洛辞月从船头走下来,回到船舱中,将那枚阵法分布图摊在桌上。
祁寒珩坐在他对面,敖苍跳上桌,龙爪在地图上点来点去。
三处遗址,三座被毁掉的跨域传送阵,三片未知的险地。
他们不知道哪一处还有修复的希望,也不知道修复传送阵需要多长时间。
但他们知道,无论前路如何,他们都会一起去。
飞舟在云海中穿行,留下一道长长的白色尾迹。
身后是南疆,是那些送别的人,是他们曾经并肩作战的朋友和长辈。
前方是无尽海,是死亡沙漠,是毒林的更深处,是未知的险地和未知的机缘。
还有更远的中大陆,还有沉睡的赤璃,还有那些未曾了结的恩怨。
风从船头吹来,将洛辞月的发丝吹得散乱。
祁寒珩伸出手,将那些碎发别到他的耳后,指尖在他耳廓上停留了一瞬。
洛辞月侧过头看着他,两人对视一眼,都弯起了唇角。飞舟离开圣子城的第三天,窗外的景色从青翠的山峦变成了枯黄的戈壁,又从枯黄的戈壁变成了无边无际的沙漠。
天空是灰蒙蒙的,不是乌云,而是被风卷起的沙尘,将阳光过滤成一种昏黄的、让人昏昏欲睡的颜色。

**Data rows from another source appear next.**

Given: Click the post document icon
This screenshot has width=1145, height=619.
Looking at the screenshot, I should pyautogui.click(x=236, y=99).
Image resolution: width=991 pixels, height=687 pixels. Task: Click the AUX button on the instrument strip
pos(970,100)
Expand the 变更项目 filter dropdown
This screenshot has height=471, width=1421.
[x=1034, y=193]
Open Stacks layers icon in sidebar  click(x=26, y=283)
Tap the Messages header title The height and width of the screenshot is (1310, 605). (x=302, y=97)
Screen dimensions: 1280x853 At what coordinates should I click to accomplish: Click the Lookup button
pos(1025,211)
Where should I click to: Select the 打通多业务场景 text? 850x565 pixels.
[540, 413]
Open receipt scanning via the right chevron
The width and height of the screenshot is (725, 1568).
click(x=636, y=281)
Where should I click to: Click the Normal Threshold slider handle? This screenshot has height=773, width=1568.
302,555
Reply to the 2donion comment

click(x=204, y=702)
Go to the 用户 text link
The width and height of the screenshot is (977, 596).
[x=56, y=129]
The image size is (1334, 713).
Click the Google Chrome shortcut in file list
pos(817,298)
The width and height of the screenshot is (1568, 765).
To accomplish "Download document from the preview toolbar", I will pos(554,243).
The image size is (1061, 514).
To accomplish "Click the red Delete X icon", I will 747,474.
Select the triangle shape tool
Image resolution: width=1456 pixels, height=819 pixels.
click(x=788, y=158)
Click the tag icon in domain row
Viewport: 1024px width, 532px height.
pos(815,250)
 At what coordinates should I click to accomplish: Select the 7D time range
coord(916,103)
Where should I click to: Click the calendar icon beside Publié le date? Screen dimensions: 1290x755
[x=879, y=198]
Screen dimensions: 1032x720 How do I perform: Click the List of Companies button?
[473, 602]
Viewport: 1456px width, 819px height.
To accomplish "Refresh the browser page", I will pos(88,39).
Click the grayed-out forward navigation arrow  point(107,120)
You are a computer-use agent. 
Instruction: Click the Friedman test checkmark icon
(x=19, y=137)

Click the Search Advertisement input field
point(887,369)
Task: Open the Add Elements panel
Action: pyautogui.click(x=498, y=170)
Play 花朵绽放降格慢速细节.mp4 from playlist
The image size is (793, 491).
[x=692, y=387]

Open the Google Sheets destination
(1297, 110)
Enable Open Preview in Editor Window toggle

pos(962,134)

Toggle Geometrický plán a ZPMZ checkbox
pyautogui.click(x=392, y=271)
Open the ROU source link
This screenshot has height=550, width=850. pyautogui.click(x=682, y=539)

脚下的沙丘连绵起伏,如同被凝固的金色海浪,一眼望不到头。
空气中弥漫着干燥的、灼热的气息,每一次呼吸都像是在吞咽火焰。
洛辞月从船舱中走出来,靠在船舷上,眯着眼看着那片无垠的沙漠。
热浪从地面升腾起来,将远处的景物扭曲成波浪形的虚影。
他的衣袍已经被汗水浸透,贴在背上,黏糊糊的,难受极了。
他叹了口气,伸手擦了一把额头的汗,那汗水刚擦掉,新的又冒了出来。
敖苍龙须被热得耷拉下来,龙瞳半眯着,声音有气无力:“这什么鬼地方?热死本座了!本座活了这么多年,头一回觉得南疆的瘴气都比这舒服!”
它缩回空间,一头扎进灵泉里,咕嘟咕嘟冒了几个泡。
玄天盘在灵池中,竖瞳半眯着,尾巴在水面上轻轻晃动,一动不动,连话都懒得说。
雷宝趴在小玉参的灵田边,小爪子摊开,肚皮贴着凉凉的泥土,偶尔“唧”一声,像是在说“好热好热”。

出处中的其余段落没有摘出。